Due to the advancement of lung cancer by the time it is diagnosed, it is the deadliest cancer in the world [
151]. El-Khoury et al. [
148] used the bootstrap sampling method and LASSO penalization to deduce the suitable combination of protein necessary for predicting outcome to improve early detection and patients’ survival. With data comprising 93 healthy donors and 128 lung cancer patients, the level of plasma in 351 proteins was quantified, and the optimal threshold for the biomarker was selected. The validation of the panel was carried out with independent data of 49 healthy donors and 48 patients using logistic regression. With an AUC of 0.999, sensitivity of 0.992, specificity of 0.989, negative predictive value of 0.989 and positive predictive value of 0.992, lung cancer was detected irrespective of the cancer stage, making it possible to detect lung cancer earlier and aiding early treatment.

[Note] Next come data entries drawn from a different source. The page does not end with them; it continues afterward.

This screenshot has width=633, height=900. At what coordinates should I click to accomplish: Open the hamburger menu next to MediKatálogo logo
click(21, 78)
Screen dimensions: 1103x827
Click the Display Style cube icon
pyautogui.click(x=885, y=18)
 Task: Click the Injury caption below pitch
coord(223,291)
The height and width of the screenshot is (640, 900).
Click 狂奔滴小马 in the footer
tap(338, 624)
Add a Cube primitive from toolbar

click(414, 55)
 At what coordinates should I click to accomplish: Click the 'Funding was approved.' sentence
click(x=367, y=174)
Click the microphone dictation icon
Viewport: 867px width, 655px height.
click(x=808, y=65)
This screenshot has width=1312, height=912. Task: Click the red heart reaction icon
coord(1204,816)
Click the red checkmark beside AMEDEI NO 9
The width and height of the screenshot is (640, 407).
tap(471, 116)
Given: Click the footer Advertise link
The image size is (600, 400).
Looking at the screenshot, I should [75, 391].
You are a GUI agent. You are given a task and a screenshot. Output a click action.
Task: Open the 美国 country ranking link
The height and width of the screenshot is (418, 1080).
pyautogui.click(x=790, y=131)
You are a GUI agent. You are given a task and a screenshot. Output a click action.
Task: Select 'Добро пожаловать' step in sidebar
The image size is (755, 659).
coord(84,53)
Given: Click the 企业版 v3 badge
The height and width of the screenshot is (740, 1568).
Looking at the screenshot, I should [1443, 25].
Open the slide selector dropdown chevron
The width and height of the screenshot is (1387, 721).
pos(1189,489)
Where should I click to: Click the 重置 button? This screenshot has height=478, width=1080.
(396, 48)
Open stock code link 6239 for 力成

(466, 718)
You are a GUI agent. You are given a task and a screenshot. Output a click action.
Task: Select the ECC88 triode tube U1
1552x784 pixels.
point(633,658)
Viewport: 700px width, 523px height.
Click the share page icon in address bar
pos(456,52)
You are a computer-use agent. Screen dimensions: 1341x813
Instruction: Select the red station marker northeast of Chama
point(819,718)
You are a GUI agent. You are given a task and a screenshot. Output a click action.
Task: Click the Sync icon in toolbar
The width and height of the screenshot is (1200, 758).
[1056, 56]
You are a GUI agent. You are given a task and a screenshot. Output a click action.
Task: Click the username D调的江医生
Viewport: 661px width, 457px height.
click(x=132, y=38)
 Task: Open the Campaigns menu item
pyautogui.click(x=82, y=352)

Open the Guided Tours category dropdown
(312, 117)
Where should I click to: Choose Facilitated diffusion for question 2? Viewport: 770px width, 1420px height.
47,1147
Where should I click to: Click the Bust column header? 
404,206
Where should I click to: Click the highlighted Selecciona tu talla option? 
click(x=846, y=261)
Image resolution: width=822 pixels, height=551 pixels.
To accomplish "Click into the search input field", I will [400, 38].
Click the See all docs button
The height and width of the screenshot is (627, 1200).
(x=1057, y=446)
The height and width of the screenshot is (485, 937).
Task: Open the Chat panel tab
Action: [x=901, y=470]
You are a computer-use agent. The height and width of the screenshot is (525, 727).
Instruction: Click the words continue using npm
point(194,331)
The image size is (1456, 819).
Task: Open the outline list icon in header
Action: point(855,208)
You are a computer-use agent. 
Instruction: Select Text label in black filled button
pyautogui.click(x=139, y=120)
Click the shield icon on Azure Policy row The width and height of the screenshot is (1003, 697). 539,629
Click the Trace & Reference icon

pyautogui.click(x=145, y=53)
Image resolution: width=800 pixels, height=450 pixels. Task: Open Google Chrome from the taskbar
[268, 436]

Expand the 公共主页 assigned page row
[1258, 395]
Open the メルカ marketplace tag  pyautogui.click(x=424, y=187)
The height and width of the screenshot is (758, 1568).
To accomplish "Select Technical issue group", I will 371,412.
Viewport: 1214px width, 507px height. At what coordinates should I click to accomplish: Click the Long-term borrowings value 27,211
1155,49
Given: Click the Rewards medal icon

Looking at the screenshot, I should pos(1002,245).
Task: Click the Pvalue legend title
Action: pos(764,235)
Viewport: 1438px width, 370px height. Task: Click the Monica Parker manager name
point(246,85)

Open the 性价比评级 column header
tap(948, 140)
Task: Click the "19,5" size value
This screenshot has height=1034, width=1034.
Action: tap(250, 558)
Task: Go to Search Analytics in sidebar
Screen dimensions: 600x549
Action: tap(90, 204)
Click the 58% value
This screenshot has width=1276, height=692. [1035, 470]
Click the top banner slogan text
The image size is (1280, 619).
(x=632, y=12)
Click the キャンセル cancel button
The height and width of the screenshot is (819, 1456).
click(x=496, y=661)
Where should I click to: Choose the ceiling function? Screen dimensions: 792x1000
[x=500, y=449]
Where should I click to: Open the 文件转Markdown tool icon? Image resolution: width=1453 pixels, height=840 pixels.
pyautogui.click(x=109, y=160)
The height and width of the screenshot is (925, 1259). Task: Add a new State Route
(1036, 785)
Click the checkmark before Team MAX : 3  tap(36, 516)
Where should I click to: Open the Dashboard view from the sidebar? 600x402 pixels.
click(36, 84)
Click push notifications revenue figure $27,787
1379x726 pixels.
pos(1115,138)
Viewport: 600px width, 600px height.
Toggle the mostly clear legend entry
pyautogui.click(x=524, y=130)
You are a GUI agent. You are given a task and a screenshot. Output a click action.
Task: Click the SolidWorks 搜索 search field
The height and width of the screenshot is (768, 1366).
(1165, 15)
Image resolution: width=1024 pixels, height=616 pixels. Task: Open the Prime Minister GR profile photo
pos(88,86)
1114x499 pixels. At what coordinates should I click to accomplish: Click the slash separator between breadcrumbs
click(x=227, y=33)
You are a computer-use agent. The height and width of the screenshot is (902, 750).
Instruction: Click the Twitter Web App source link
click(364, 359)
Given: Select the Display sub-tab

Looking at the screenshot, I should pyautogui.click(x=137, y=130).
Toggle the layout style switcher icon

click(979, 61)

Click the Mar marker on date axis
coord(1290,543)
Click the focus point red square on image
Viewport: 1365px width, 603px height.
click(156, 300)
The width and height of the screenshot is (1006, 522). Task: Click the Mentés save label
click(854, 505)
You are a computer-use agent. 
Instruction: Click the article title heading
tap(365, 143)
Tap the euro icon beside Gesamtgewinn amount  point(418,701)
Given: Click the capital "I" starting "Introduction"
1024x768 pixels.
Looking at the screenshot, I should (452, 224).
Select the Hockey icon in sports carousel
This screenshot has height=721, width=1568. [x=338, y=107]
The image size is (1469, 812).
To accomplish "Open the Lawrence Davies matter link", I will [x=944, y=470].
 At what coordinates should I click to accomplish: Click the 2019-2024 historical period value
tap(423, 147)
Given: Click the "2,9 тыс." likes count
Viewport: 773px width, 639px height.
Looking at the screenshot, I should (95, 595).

For early and accurate decisions on treatment strategies, an accurate diagnosis must be made. Therefore, it is vital to distinguish small cell lung cancer (SCLC) from non-small cell lung cancer (NSCLC). Non-small cell lung cancer can be further categorized as squamous cell carcinoma and inter alia adenocarcinoma. Raman et al. [
147] collected public data containing 843 samples (small cell lung cancer = 68, squamous cell carcinoma = 351, and inter alia adenocarcinoma = 424) which were filtered based on histology. cfDNA was extracted was further extracted from plasma. Five classifiers, including random forest, support vector machine, multinomial logistic regression with ridge regularization, multinomial logistic regression with elastic net regularization, and multinomial logistic regression with lasso regularization were evaluated with the data using a leave-one-out cross-validation method. Due to the inability of some classifiers to deal with class imbalance, the authors used a random sampling method to make the number of samples in all classes equal to 68 to make the number of training samples equal to 204. Multinomial logistic regression with ridge regularization, based on iterative one-vs.-all receiver operating curve, had the best performance with a mean area under curve of 0.936. The coefficients of the logistic regression model detected that the prominent regions which differentiate non-small lung cell cancer from small lung cell cancer are located at the chromosome arm, and tumor fraction is a determinant of the prediction probability.
Cucchiara et al. [
145], working with the metastatic case of EGFR-positive NSCLC reports the possibility of using the combination of liquid biopsy and radiomics to suggest management of the disease. This can be done by detecting new mutations early. Liquid biopsy is easy to perform, minimally invasive and can be done repeatedly to extract valuable information. cfDNA acquired from plasma of seven metastatic patients was analyzed using digital droplet PCR, and radiomic analysis was also done using computed tomography images. The authors were able to compare the EGFR mutation dynamics in cfDNA with the radiomic features. They used a logistic LASSO regression model to estimate the correlation between the variation in the radiomics features and the EGFR mutation status using a 27-fold Monte Carlo cross-validation method. The model implemented a feature reduction, and maximum likelihood estimation was done for the remaining features. Based on these performance analyses, an early decision can be made for treatment strategy. Although the authors found no significant relationship between the mutational status and tumor volume, there was also no discovered association between the clinical outcomes and the radiomic signatures.
Wei et al. [
146] pointed out the need to have less invasive strategies for the early prognosis and detection of colorectal cancer to avoid distant metastasis. The authors extracted extracellular vesicles from plasma samples and used nanoparticle tracking analysis, transmission electron microscopy with western blotting to identify the extracellular vesicles. The samples contained 37 colorectal cancer patients, 22 colorectal adenoma patients and 42 non-cancerous control participants. It was discovered that circulating EV-miR-193a-5p can efficiently distinguish the three classes. Especially with an AUC of 0.752, it can distinguish colorectal cancer patients from the two other classes and with an AUC of 0.759, it can distinguish colorectal cancer from non-cancer. This shows circulating EV-miR-193a-5p can identify colorectal cancer than precancerous lesions. In addition, due to the importance of age factor in colorectal cancer, a logistic regression model was implemented to integrate the age with a cutoff of 55 years and circulating EV-miR-193a-5p. The integration of the age factor increased the area under curve from 0.752 to 0.775 and 0.759 to 0.795 for distinguishing colorectal cancer patients from the two other classes and colorectal cancer from non-cancer, respectively. The integration of the age factor using the model can quickly identify colorectal cancer in high-risk individuals.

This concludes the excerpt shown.